A unicorn keychain gives Dreamer a vision that leads them to an Amertek facility, but J’onn says Brainy’s odds for successfully Wookiee prisoner gag-ing their way in are too risky. But when he flies off to survey the scene and the young’uns spot the keychain girl, they move in on their own, with Brainy’s image inducer making him look like Lockwood.

And let me tell you, friends, what follows is an amazing 60 seconds of television as Sam Witwer delightfully channels Jesse Rath’s Brainy trying to be Lockwood. It’s *chef’s kiss* perfection. And the Children of Liberty bust them immediately, of course, because Ben Lockwood’s a lot of things, but robotic he is not.

Time for a little light torture. At first, Brainy begs them to spare Dreamer, but the harsher the treatment gets, the more affected he is. Then he starts glitching—and I use that word intentionally. As he tells his captors, he’s from a race of synthetic beings who are time and space travelers with ancestral memories. And those ancestors were very bad people: conquerers and collectors. He laughs and cries, and the lights on forehead flicker and flash.

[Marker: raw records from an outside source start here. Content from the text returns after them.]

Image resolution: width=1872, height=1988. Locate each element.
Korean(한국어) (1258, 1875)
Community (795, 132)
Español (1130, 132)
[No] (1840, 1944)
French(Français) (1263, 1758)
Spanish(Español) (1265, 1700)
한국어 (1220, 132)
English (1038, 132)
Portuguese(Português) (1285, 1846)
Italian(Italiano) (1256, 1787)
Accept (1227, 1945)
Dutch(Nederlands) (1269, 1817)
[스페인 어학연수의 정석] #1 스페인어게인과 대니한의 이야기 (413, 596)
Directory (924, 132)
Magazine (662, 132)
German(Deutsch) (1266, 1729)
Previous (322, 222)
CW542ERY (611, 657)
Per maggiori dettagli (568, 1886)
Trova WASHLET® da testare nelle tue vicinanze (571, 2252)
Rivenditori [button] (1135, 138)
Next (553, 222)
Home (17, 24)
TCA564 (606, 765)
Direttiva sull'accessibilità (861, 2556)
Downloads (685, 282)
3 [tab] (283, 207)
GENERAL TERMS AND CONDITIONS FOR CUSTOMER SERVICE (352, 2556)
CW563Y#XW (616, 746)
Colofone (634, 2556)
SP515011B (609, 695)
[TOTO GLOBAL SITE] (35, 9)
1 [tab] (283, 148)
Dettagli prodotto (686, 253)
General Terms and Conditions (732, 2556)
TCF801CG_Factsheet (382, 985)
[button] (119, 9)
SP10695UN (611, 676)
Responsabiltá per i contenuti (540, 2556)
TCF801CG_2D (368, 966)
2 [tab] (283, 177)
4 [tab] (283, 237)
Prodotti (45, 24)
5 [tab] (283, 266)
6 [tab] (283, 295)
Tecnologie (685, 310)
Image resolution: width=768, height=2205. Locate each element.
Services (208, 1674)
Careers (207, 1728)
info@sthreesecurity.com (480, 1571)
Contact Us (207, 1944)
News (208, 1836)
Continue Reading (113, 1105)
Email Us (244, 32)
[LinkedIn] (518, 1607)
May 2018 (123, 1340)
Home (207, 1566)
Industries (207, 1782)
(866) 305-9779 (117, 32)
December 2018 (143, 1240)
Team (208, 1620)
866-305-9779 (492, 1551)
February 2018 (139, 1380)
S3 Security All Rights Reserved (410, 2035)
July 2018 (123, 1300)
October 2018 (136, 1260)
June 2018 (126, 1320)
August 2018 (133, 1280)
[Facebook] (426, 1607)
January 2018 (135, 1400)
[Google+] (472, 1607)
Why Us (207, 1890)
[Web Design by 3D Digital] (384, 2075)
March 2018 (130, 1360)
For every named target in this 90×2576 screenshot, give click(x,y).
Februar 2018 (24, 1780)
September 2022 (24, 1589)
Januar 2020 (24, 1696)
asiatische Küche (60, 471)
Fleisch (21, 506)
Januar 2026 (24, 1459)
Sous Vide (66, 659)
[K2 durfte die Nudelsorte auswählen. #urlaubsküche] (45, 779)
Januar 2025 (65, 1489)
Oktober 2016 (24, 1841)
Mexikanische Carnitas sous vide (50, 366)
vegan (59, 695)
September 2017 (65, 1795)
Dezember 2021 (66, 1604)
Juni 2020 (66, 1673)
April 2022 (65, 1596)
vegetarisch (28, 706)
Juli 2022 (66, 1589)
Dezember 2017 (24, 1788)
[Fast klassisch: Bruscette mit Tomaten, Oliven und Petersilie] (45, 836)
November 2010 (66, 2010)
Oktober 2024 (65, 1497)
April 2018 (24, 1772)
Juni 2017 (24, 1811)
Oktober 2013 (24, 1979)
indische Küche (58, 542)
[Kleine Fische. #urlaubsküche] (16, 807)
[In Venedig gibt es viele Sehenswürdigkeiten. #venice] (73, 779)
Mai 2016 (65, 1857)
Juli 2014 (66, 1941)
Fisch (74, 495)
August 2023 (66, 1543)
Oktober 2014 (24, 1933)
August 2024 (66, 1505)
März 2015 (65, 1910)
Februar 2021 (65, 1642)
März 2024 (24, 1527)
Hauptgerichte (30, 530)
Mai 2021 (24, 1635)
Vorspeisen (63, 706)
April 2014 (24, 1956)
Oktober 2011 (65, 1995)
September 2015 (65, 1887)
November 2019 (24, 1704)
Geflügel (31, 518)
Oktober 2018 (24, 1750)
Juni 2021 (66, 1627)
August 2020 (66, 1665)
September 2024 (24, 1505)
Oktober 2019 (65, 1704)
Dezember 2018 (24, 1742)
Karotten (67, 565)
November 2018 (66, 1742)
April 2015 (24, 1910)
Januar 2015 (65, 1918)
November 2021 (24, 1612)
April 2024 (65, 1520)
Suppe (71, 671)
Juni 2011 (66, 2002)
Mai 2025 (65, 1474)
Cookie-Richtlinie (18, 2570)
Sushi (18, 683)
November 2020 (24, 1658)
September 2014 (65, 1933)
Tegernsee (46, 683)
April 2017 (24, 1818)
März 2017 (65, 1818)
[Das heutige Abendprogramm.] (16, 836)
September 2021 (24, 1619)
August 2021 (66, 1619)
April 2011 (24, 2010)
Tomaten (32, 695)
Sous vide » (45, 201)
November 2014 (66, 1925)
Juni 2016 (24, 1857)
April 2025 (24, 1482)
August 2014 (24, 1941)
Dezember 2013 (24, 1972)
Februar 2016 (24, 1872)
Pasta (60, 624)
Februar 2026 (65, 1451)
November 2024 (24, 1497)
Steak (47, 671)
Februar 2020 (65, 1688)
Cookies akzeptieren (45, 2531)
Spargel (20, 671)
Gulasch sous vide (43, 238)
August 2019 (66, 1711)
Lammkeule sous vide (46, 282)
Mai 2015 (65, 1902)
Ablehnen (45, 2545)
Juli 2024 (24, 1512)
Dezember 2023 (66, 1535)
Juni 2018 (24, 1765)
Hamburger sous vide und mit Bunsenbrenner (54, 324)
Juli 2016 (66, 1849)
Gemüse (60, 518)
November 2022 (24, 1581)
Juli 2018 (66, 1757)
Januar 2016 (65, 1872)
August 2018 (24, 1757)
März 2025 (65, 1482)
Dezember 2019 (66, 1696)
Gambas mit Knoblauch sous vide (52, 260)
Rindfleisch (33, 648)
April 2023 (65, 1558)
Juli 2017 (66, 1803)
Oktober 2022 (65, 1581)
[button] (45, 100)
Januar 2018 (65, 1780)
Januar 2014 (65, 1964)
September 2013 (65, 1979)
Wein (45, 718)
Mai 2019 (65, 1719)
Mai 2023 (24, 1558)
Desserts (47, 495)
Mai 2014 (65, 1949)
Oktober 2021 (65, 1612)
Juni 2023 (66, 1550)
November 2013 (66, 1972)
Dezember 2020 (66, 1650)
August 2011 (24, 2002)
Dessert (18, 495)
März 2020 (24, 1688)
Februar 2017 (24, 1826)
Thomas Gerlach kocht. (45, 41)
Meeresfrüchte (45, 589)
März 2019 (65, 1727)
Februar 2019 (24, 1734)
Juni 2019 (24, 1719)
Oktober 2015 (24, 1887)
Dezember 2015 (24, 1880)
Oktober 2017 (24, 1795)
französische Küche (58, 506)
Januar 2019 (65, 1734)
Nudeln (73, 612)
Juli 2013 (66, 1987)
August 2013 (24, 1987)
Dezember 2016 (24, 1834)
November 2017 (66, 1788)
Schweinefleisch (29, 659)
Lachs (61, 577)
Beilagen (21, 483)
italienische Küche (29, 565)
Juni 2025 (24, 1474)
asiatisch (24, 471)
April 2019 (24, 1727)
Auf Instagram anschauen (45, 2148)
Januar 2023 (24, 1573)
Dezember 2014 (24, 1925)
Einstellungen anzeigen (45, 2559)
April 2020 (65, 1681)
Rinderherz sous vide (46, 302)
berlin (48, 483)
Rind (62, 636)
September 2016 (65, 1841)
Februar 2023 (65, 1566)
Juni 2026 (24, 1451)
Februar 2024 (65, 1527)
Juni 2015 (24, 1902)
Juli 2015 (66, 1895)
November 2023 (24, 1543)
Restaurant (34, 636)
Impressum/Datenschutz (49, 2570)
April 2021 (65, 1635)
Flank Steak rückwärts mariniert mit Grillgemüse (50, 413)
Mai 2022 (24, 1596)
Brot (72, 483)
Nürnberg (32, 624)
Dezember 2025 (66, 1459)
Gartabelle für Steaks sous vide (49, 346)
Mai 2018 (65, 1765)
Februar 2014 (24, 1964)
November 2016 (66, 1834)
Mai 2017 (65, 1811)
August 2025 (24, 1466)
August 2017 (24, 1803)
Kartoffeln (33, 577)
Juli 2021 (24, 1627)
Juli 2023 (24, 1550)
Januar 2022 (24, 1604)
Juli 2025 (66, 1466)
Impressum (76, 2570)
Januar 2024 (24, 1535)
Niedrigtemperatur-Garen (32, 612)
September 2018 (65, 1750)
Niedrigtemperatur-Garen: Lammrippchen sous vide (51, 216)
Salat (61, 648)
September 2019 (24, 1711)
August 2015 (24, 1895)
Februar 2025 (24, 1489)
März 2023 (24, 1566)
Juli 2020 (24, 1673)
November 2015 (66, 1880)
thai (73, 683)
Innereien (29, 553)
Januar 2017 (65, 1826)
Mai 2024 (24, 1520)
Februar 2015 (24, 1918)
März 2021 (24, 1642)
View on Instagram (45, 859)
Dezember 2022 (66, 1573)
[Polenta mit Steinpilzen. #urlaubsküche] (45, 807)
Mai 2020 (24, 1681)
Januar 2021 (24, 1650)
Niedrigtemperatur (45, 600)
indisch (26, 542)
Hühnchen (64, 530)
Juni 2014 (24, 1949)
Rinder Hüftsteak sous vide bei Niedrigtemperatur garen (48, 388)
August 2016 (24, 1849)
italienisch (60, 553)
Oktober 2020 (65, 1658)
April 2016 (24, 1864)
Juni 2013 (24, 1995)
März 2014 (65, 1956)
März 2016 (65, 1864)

Then he announces that they rebooted him to be more like his emotionless ancestors. “And that was a calamitous mistake,” he warns before he effortlessly takes out a roomful of guards, smoothing his hair, and collecting his Legion ring.

In a voice several shades deeper and more dispassionate than we’ve come to know, he explains to J’onn, who snuck in disguised as Eve, that Nia could be useful to his plans. He enters her cell and kneels in front of her. She’s clearly expecting that love declaration, but instead, he locks her back up and informs her that she’s to walk through the portal with the other aliens. Then she can astral project and they can liberate the camp.

Nia’s not cool with this plan, but Brainy doesn’t care. Then he performs what to my untrained eye looked like the five-point palm exploding heart technique and leaves J’onn to be captured, calculating that this doubles their odds of success.

Dreamer catches sight of Brainy turning his back on her as she’s waiting to be ushered through the portal, and dang, you thought Brainy was cold? You haven’t met Brain the Fifth.

Finally this week, we have Kara, informing Baker’s henchmen that in the U.S., we don’t just black-bag journalists. They sneer that the CatCo servers have been scrubbed, so bye-bye evidence. She easily escapes the humans, but Red Daughter gets the jump on her with the help of some Kryptonite.

As Red Daughter casually screws a silencer onto a gun, Kara, restrained with a Kryptonite chain, begs her to see that they’re the same. Red Daughter disagrees, calling Kara limited and mocking her cheerleader skirt. (She’s just jealous, Kar-Kar!)

As Red Daughter rants about the American Dream being snake oil, Kara reminds her that she’s got 15 years of Kryptonite tolerance on her and escapes out the window with only a bullet wound in the arm.

She heads to J’onn for patching up (prior to his Brainy/Amertek exploits), and she realizes that if Lex knows who she is, Alex is in danger. But J’onn says restoring Alex’s memories could destroy her mind if her sealed-off neural pathways are opened up through his psychic force. The only hope is that she remembers on her own.

Well, how convenient, then, that Alex just had a dream about Kara’s unexplained strength when they were children. Kelly, who’s casually hanging at Alex’s, suggests the adoption trauma led to adopted sister memories, but Alex says it’s the same weird feeling she had during the recent DEO security sweep. I think it’s happening tonight, friends! The remembering is upon us!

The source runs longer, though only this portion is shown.